The use of the relative pronouns, ‘this and that,’ and,’ casual thought,’ gives an idea of a mundane feel and making it seem like his love and obsession with Maud Gonne is his everything in his life, and everything else is worthless without that drive to feed his desire to succeed. Then there is a dramatic pause created by the enjambment with the gap between,’ this/vanished,’ which could mean that he believes that the feelings he holds towards Gonne have finally gone, or he thinks they should of gone and that pause is his thinking time to justify why they haven’t.

Plus in the next line he says, ‘left but memories, that should be out of season,’ which implies that he wants the memories and emotions to just leave him, and go away so he can get over her and Yeats shows his passion for Gonne, his first love, by saying, ‘the hot blood of youth’, and as blood is essential for life it tells us that his reason for being alive is her, that is what is keeping him awake and mentally alive, it gives us feelings of energy, passion and fresh power.

As the poem moves on, still in the first sentence, Yeats begins to reiterate his ideas of guilt for the obsession he had over Gonne; he notices that his thoughts were quite mad, ‘took all the blame out of all sense and reason’ he seems to know that what his feeling is illogical and without ‘sense’, but he cannot find a way to stop himself feeling so guilty, he seems overrun with emotions and cannot control as he, ‘cried and trembled,’ which is polysyndeton and it shows us that the worst of him is filled with passionate intensity, the best completely lacking.

Line 8 is where there is the first and only full stop in the whole poem, but before that we see that he isYeats says, ’Riddled with light,’ and it is like he has been penetrated with light, and the image of burning from line 2 return to us, which refers in this case to how his passion has torn him apart. Then there is a full stop, a significant caesura that is doubly emphasised with the exclamation point. This shows the shift in the poems mood, to a more dark and worrying tone.

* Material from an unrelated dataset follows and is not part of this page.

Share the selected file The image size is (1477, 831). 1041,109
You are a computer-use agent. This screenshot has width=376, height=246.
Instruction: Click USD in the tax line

He seems to physicalise the ghost, ‘the ghost begins to quicken,’ and in an attempt to envisage life after death due to his extreme obsession with Gonne, he conjures us many ideas of different situations in the last 3 lines. Enjambment is used when he says sent/Out naked on the road, ‘ and the fact that ‘out’ is left on its own places it in a strong position so emphasise it more, also the metaphor in that phrase makes the ghost seem almost human, and very vulnerable, it gives a image of homelessness and what this passion can do to a man.

The use of the past participle, ‘stricken,’ makes it seem inflicted, and the,’ injustice of the skies,’ is a counter to Christianity because he seems to disagree with the overpowering good nature of heaven and God, and the skies make it seem so impersonal, a power that is not seen whereas it also relates with the title. He imagines what will happen to him after death, what will become of him because of his uncontrollable expressions of love, and leaving it with a question mark gives it a inconclusive feel as he has no answer.